_Problem description_.
Copy the records word for word, from the line containing "This screenshot has width=146, height=140." through the end of the records, and leave out the pictures.

_Extracted data_.
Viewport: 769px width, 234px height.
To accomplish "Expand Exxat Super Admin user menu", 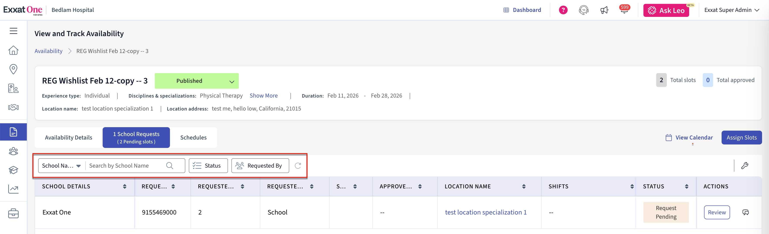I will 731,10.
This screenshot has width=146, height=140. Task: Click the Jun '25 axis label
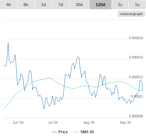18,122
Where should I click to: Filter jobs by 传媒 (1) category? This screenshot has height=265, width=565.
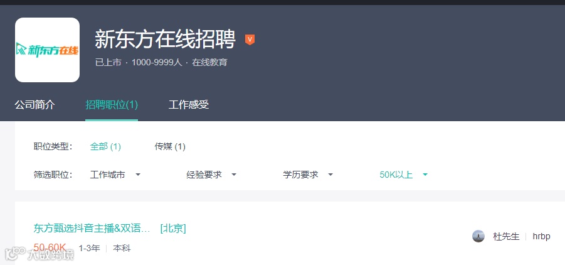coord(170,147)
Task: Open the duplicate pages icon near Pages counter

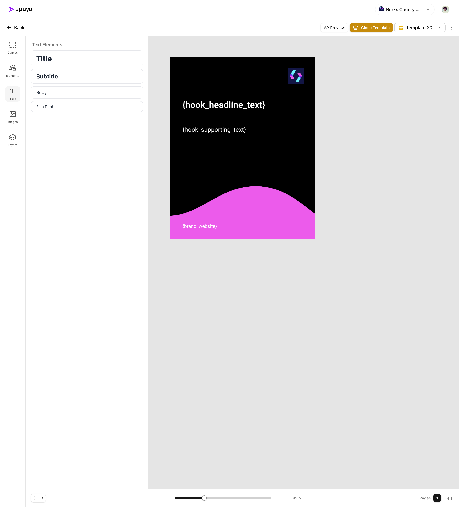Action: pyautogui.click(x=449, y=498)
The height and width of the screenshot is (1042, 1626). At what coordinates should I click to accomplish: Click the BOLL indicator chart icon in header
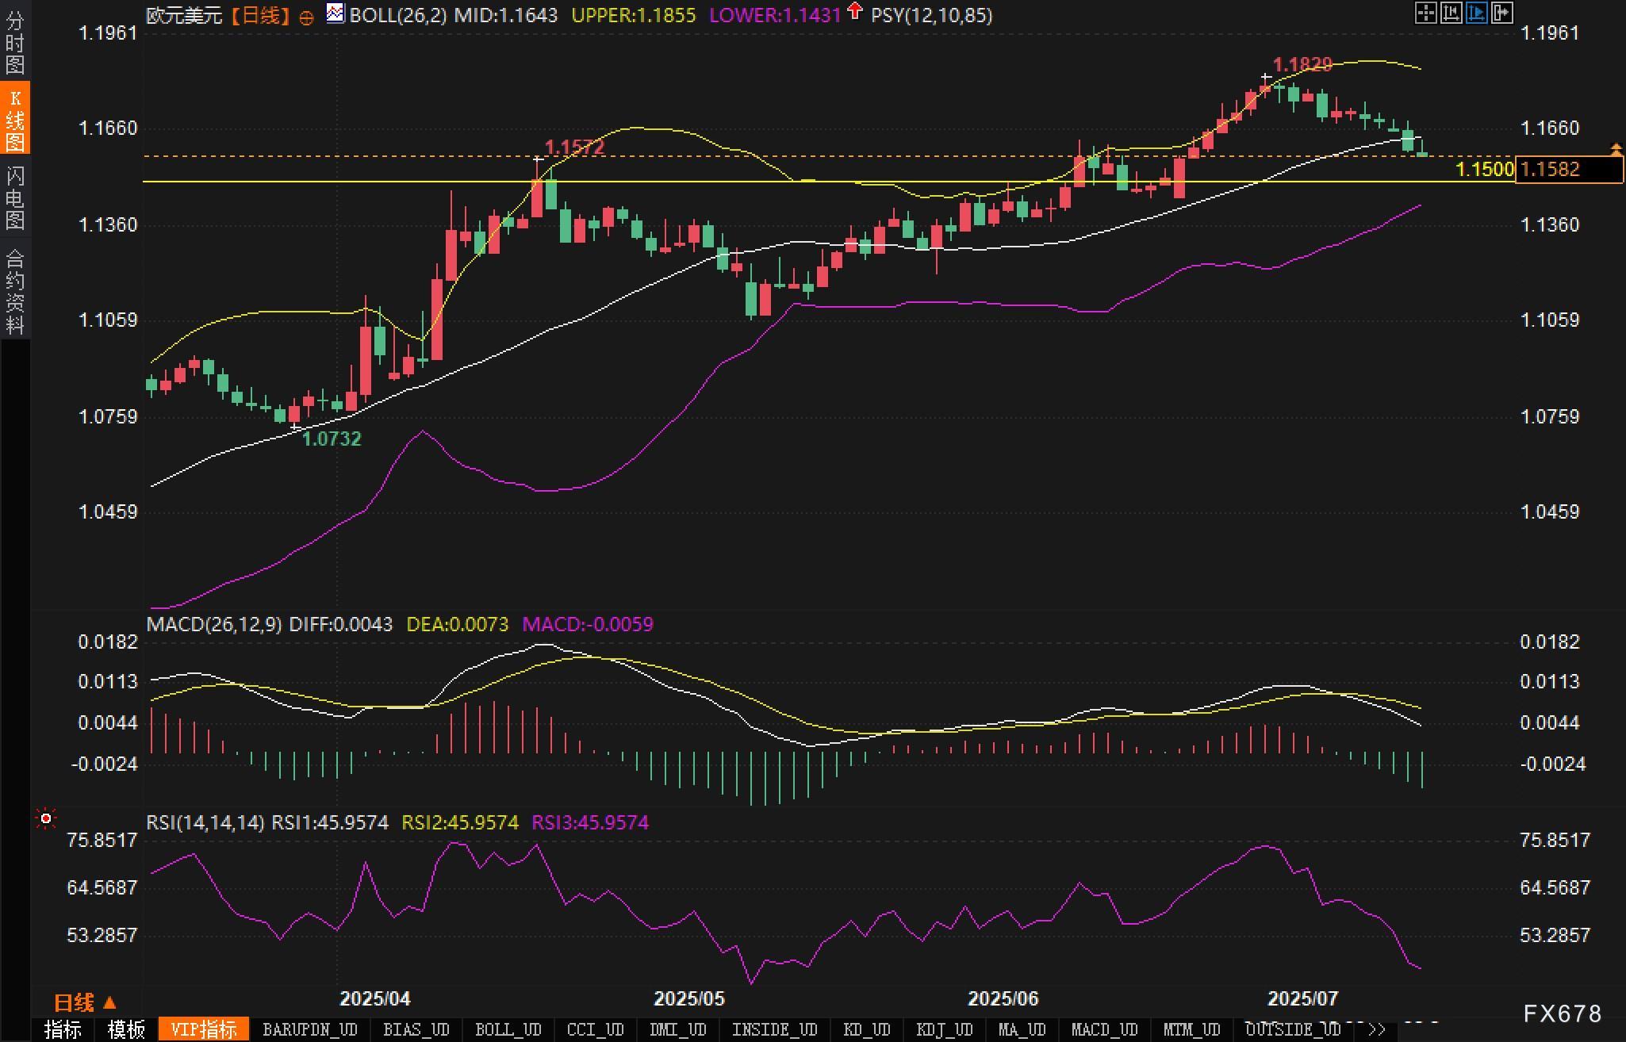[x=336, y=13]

_Final answer_.
This screenshot has width=146, height=140. Task: Click the Jun '25 axis label
18,122
Where should I click to: Filter jobs by 传媒 (1) category? This screenshot has height=265, width=565.
coord(170,147)
Task: Open the duplicate pages icon near Pages counter

Action: pyautogui.click(x=449, y=498)
The height and width of the screenshot is (1042, 1626). At what coordinates should I click to accomplish: Click the BOLL indicator chart icon in header
[x=336, y=13]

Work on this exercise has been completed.